# WSJ Update - Owners Watch Out



## Loriannf (May 2, 2006)

Hi all, we just returned from our week at WSJ and scheduled an owner's update - they don't have a general one anymore, you have to privately schedule.  Several things of interest to note:

1)  If you own in Buildings 41 and 42, 31 and probably 32 (the "older" units), you're going to be assessed a special assessment in the range of $1400 - 1900 next year because they are completely redoing the units.  Buildings 41 and 42 will be done in September/October 06; Building 32 is probably not going to be done this year, but soon.  Supposedly they are putting in around $60-70,000 per unit on the upgrades.  The decor will be somewhere in between the "urban" look of the "new units" and the current, more island themed decor.

- [Extracted data]:

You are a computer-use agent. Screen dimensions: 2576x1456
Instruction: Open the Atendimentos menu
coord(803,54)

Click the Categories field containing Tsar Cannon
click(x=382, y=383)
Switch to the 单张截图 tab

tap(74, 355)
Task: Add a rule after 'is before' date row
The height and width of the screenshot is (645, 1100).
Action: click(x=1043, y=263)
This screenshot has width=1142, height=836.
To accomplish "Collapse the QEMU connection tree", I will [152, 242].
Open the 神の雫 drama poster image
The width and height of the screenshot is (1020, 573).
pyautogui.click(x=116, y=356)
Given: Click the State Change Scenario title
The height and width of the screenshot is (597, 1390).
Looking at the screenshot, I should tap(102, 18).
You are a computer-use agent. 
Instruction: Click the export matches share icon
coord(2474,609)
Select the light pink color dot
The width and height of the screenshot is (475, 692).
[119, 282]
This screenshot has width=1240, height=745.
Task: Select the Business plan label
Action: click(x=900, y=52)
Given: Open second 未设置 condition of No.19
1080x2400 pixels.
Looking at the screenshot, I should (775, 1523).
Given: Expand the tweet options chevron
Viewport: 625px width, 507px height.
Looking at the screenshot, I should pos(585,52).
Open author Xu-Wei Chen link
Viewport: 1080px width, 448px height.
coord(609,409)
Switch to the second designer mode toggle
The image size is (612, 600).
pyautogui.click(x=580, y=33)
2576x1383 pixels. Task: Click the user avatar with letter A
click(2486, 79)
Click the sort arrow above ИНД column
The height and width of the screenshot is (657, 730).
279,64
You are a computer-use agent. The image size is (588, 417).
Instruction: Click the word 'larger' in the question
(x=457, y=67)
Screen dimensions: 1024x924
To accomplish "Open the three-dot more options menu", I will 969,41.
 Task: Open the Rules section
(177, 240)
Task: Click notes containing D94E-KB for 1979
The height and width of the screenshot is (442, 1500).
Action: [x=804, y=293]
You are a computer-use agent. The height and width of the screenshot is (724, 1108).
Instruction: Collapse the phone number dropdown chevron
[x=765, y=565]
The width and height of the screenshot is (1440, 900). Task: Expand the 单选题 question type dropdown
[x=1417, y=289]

- [Written exercise 1]:
From the WSJ owner update post above, please extract the passage starting at "## Loriannf (May" and ending at "island themed decor.".
- [Written exercise 2]:
Turn the paragraph of the WSJ owner update post that begins "If you own in Buildings 41 and 42" into a short bulleted list that keeps its main facts.

- [Exercise answer 1]:
## Loriannf (May 2, 2006)

Hi all, we just returned from our week at WSJ and scheduled an owner's update - they don't have a general one anymore, you have to privately schedule.  Several things of interest to note:

1)  If you own in Buildings 41 and 42, 31 and probably 32 (the "older" units), you're going to be assessed a special assessment in the range of $1400 - 1900 next year because they are completely redoing the units.  Buildings 41 and 42 will be done in September/October 06; Building 32 is probably not going to be done this year, but soon.  Supposedly they are putting in around $60-70,000 per unit on the upgrades.  The decor will be somewhere in between the "urban" look of the "new units" and the current, more island themed decor.

- [Exercise answer 2]:
- Owners in Buildings 41, 42, 31 and probably 32 (the "older" units) will face a special assessment of about $1400–1900 next year because the units are being completely redone.
- Buildings 41 and 42 will be done in September/October 06.
- Building 32 probably won't be done this year, but soon.
- Around $60-70,000 per unit is supposedly going into the upgrades.
- The new decor will fall between the "urban" look of the "new units" and the current, more island-themed decor.